Signing the letter were senators David Johnson of Rapid City and Wiik, who are still among the 18-member Joint Committee on Appropriations, and five representatives who previously served there: David Anderson of Hudson, Larry Tidemann of Brookings, Hugh Bartels of Watertown, Lance Koth of Mitchell and Mike Derby of Rapid City.

…“This is a legislative problem created by our haste to ‘get out of town’ on the last day of session,” the letter says in its concluding paragraph. “We have analyzed HB 1340, the G-Bill. There are no ill effects if HB 1281 is disposed of. We need to stand up and acknowledge our error and find a Legislative solution or ask the Governor to veto this bill and then work to sustain her veto” [Bob Mercer, “Seven S.D. Legislators Try to Halt Budget Deal,” KELO-TV, 2022.03.17].

Wiik’s compatriots in this letter, particularly Tidemann, Koth, and Derby, aren’t the biggest bombthrowers in the Legislature. They certainly aren’t the kind of guys you’d expect to blow up the budget. And they are correct that, on paper, vetoing HB 1281’s tying of the Governor’s hands does not strike one penny from any budget line in HB 1340. That veto would only make it easier for the Governor to slushify some of those spending items. The veto wouldn’t open any technical ground on which angry House Republicans could torpedo the budget itself: if the Governor signs HB 1340, it’s law. There’s no mechanism for reconsidering a vote on a bill that’s already cleared both chambers and the Governor’s desk.
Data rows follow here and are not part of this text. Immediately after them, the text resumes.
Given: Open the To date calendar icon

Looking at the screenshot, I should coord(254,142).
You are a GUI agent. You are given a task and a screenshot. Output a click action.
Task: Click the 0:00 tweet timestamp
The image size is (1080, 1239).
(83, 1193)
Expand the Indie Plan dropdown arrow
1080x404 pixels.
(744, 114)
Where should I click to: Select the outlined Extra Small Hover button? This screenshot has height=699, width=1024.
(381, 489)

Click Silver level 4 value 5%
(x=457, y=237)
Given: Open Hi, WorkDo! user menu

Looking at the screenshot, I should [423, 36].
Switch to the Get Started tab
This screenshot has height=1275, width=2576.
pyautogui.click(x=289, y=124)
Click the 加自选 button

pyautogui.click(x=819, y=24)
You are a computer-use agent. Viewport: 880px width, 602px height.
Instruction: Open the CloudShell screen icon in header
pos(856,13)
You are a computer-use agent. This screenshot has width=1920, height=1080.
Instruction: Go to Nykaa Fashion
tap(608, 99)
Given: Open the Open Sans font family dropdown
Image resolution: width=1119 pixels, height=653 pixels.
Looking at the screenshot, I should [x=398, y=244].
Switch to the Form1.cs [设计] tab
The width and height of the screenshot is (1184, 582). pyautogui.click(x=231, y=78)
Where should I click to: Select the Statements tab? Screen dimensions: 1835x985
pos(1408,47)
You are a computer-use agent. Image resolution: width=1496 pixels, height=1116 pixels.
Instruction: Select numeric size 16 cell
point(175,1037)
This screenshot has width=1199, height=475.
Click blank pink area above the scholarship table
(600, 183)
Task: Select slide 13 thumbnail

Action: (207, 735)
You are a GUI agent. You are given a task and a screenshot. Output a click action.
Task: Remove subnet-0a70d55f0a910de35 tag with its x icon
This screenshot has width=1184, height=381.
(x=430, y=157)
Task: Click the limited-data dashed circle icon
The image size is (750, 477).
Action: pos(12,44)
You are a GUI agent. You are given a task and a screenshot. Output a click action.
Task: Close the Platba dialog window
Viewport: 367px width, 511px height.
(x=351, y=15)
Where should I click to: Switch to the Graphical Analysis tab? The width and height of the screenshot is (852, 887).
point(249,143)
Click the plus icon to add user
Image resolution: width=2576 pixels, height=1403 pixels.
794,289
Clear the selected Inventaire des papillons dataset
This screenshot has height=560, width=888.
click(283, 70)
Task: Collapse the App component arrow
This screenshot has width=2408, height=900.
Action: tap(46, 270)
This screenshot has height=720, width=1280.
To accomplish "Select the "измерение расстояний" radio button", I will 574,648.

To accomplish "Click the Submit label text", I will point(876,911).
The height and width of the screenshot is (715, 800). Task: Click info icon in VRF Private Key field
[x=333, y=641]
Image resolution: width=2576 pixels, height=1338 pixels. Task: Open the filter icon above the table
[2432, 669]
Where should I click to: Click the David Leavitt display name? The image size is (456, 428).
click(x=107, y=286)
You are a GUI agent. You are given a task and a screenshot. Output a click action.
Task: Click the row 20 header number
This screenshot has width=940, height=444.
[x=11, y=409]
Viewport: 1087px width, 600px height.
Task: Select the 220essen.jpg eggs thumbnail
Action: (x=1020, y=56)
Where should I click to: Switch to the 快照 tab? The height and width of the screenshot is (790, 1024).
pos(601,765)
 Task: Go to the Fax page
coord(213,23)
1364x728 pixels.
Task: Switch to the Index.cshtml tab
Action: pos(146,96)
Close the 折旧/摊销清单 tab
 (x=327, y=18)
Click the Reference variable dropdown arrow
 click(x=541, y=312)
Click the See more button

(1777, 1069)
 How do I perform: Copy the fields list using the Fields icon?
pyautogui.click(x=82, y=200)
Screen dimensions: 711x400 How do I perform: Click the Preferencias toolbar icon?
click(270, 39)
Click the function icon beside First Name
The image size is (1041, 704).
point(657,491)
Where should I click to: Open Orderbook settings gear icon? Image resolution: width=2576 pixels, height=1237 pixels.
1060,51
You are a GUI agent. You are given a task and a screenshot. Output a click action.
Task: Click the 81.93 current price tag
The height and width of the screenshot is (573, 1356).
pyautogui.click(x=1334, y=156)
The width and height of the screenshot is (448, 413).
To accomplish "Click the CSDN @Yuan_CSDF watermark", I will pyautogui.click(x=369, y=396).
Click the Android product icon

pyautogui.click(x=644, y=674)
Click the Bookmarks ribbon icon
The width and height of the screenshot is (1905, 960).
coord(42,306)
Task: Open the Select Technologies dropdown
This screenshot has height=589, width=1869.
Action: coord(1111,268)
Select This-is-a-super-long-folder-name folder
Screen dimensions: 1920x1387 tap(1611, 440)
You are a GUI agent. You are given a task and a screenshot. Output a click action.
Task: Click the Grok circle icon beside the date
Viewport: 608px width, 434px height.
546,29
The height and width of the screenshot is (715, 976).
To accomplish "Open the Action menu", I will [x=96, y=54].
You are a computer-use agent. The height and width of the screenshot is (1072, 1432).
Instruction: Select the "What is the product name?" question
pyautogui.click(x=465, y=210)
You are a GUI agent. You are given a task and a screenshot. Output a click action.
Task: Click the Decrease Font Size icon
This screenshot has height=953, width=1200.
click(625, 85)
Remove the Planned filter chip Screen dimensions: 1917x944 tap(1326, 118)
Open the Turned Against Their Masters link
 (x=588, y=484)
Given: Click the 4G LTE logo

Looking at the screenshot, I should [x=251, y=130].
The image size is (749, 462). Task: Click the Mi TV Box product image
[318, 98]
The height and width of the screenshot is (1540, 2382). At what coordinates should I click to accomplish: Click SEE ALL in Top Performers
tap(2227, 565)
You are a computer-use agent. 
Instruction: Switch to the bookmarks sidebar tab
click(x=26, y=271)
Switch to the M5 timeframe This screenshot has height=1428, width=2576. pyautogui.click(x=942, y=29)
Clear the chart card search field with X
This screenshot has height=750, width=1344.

House Republicans were able to hold the budget hostage last week to secure passage of HB 1281, but now that HB 1340 is on the Governor’s desk, they can’t drag their hostage back to the House. If Wiik’s signal of support prompts the Governor to veto HB 1281, all House Republicans can do is come to Veto Day crying to their colleagues, “Hey, you guys promised! Uphold the veto!” and hope that Senate President Pro-Tempore Lee Schoenbeck chooses not to withdraw his grudging support for that budget deal rather than take one more opportunity to remind the House who’s boss in the Capitol.

2 Comments

  1. Arlo Blundt 2022-03-19 21:01

    It is an extremely misguided proposed law to handcuff the Governor….not just this Governor, who needs some restraint, but, more important, future governors. Can’t imagine how many of our departments would operate if this bill becomes law. Departments will always be reactive, will not take an initiative to try to meet current issues and will go back to the 50’s when each department’s day to day operations required approval by a ‘State Board” to make day to day decisions. That is a failed model for government.

  2. O 2022-03-20 16:10

    Cory writes: “That veto would only make it easier for the Governor to slushify some of those spending items. The veto wouldn’t open any technical ground on which angry House Republicans could torpedo the budget itself . . .”

    That seems contradictory: even though it would not allow ending spending in the budget, wouldn’t allowing a flood of spending on new projects — especially projects rejected by the legislature for inclusion in the budget — be “blowing up” the budget?

    If Sen. Wiik (et al) blow up the deal that legislators voted for, do those votes get to be rescinded because the deal was? What is it about the new GOP that cannot accept the results of votes?